*EXCERTO SELECIONADO:*
—————
Realçando-se o cariz didático-científico destes belíssimos “Objetos de Ciência”, as principais caraterísticas morfológicas da espécie são evidentes: planta herbácea, de caule ereto, por vezes ascendente a quase decumbente, com pêlos visíveis, embora não muito densos.

As flores escarlates são grandes, actinomórficas, solitárias e crescem sobre um pedúnculo longo; a corola é formada por quatro pétalas vistosas, suborbiculares, sobrepostas, muito finas e amarrotadas, de aspeto sedoso, normalmente de cor vermelho sangue, ocasionalmente rosa ou branco, com ou sem uma mancha escura na base. Estames filiformes e anteras azuladas.

O fruto é uma cápsula, verde-clara, subglobosa, arredondada na base, mais ou menos lisa, mais comprida do que larga, glabra. No topo possui um disco radiado (8 a 24 raios), mais largo do que a cápsula, deiscente por poros (poricida).

Papaver rhoeas L. é uma planta anual e cresce principalmente no bioma temperado, com área de distribuição natural na Macaronésia (exceto Cabo Verde), Europa até ao Mediterrâneo e Himalaia Ocidental. Ocorre em quase toda a Europa até ao Cáucaso, Centro e Oeste da Ásia, Paquistão, Japão, Norte de África e está naturalizada na América Norte. É autóctone (aparece naturalmente) em Portugal continental e Madeira e nos Açores foi introduzida pelo homem ocorrendo em todas as ilhas.

A planta pode ser encontrada em campos, pastos, baldios, pousios, montados, olivais e bermas de caminhos, com preferência por substratos algo nitrificados, associados ao pastoreio extensivo de ovinos. Tem ainda raízes delgadas e exsuda um látex branco, para cicatrização dos caules frágeis, quando quebrados.

A floração ocorre de março a julho, as duas sépalas caiem quando a flor começa a abrir, e as pétalas, muito delicadas, murcham rapidamente. Além de decorativa, a papoila tem aplicação na culinária e medicinal.

As folhas verdes e jovens, colhidas antes da floração, podem ser consumidas cruas em saladas ou cozinhadas em sopas. As pétalas, ricas em antocianidinas e com propriedades corantes, são utilizadas na preparação de tisanas e vinhos. As sementes têm sabor a noz e são utilizadas isoladamente ou com outras, como condimento em bolos e pão, sendo o óleo muito apreciado.

As primeiras referências desta planta como medicamento datam de 3400 A.C., no Egito - designavam-na a “planta da alegria”, pela capacidade de reduzir a dor e acalmar. A papoila também é reconhecida pelas suas propriedades calmantes, antitússicas, emolientes, espasmolíticas e sedativa; utilizada desde tempos antigos no tratamento de constipações, tosse, inflamações das mucosas, e como analgésico em insónia e ansiedade e tratamento de espasmos nervosos.
—————
*SEGMENTO DE DADOS:*
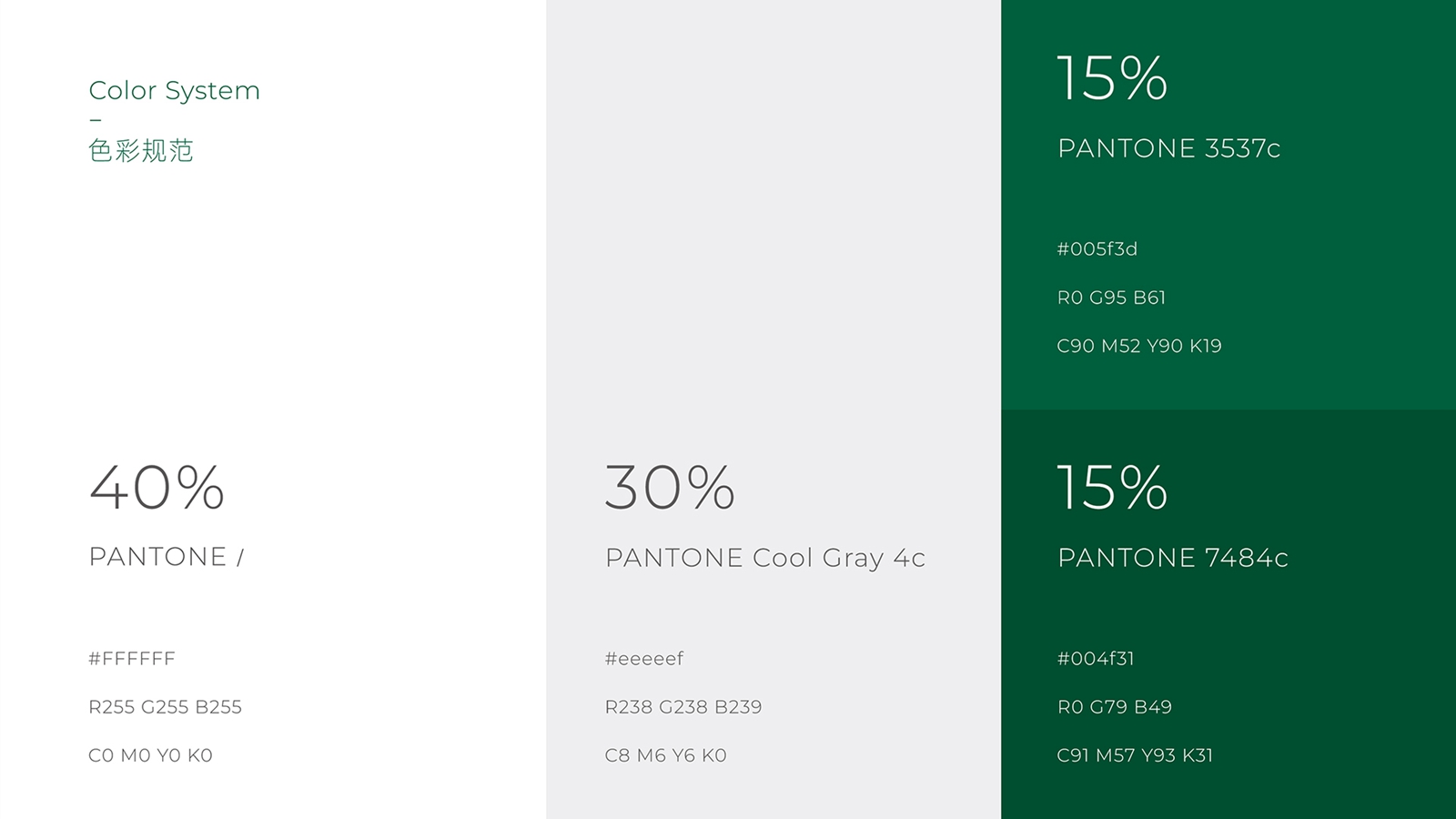Click the 40% percentage label
This screenshot has width=1456, height=819.
(x=157, y=487)
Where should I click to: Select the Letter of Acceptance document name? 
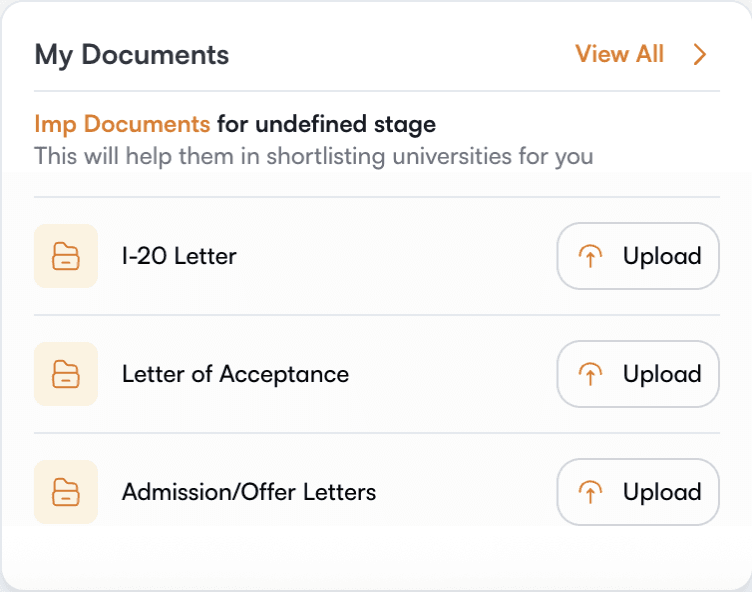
—————
*TAREFA PROPOSTA:* Copie sem alterações o trecho do texto sobre a papoila que começa em "Realçando-se o cariz" e vai até "por poros (poricida).", inclusive.

*RESPOSTA DO EXERCÍCIO:*
Realçando-se o cariz didático-científico destes belíssimos “Objetos de Ciência”, as principais caraterísticas morfológicas da espécie são evidentes: planta herbácea, de caule ereto, por vezes ascendente a quase decumbente, com pêlos visíveis, embora não muito densos.

As flores escarlates são grandes, actinomórficas, solitárias e crescem sobre um pedúnculo longo; a corola é formada por quatro pétalas vistosas, suborbiculares, sobrepostas, muito finas e amarrotadas, de aspeto sedoso, normalmente de cor vermelho sangue, ocasionalmente rosa ou branco, com ou sem uma mancha escura na base. Estames filiformes e anteras azuladas.

O fruto é uma cápsula, verde-clara, subglobosa, arredondada na base, mais ou menos lisa, mais comprida do que larga, glabra. No topo possui um disco radiado (8 a 24 raios), mais largo do que a cápsula, deiscente por poros (poricida).